If you or your company are interested in assisting with sponsoring, making a donation towards the cost, or even hosting a talk, but would like any further information, please do get in touch with me to chat about it. You can reach me on mrscolleenblack@gmail.com.

Once we have venues confirmed, an event page will be created for each location, and all sponsors will be promoted via these pages. In the meanwhile, please express your interest on the event page on Facebook by selecting “Interested” or “Going”.

Our major sponsors are EcoJarz and Faithful to Nature.  We also have support from Ecoffee Cup SA and KURO-Bō Activated Charcoal.

Thank you to our organisers – Eco Atlas, Rethink the Bag / Two Oceans Aquarium and Food & Trees for Africa.

Zero Waste Home Tour SA Cover

5th May – Cape Town – Two Oceans Aquarium (Organiser: Rethink the Bag)
6th May – Plettenberg Bag – Beacon Island Resort (Organiser: Eco Atlas)
8th May – Durban – venue to be confirmed (Organiser:Food & Trees for Africa)
9th May – Johannesburg – venue to be confirmed (Organiser:Food & Trees for Africa)

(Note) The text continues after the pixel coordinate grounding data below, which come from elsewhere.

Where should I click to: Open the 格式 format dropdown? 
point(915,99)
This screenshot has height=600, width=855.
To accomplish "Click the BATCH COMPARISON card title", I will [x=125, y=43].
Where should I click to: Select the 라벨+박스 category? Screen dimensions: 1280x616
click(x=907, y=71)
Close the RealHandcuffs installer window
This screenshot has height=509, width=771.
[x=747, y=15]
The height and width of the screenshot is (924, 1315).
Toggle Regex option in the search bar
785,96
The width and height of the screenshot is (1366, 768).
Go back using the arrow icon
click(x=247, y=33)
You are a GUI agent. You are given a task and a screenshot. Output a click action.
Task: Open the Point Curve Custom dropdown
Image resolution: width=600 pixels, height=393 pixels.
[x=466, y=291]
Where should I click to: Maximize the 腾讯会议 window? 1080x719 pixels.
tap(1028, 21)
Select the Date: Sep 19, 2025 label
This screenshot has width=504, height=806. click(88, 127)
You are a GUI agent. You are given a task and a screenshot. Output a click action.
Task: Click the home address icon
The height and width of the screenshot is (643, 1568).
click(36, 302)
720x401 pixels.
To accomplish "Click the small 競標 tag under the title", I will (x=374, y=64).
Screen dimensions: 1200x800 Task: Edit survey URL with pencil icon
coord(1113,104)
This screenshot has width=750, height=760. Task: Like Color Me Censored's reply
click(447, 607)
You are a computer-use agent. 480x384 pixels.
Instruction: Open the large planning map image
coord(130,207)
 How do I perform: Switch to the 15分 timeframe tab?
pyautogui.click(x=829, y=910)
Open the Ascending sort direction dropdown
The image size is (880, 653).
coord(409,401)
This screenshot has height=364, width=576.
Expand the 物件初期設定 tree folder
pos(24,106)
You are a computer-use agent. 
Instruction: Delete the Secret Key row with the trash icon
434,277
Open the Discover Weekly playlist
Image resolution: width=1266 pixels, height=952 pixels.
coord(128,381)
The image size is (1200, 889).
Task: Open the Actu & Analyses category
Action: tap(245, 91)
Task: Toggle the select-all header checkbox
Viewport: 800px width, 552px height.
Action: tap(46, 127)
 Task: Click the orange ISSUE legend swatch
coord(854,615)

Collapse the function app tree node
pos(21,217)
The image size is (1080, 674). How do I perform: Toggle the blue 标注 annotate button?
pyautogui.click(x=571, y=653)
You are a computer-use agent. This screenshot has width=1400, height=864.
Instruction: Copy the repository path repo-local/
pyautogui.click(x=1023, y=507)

Please do help spread the word by sharing this info and reaching out to your contacts so that we can make this a reality! Invite your friends, tag them, share this post, phone your friends, talk to relevant businesses, do whatever it takes!
If you would like to support this, you or your business can make a pledge on our crowdfunder on ThundaFund.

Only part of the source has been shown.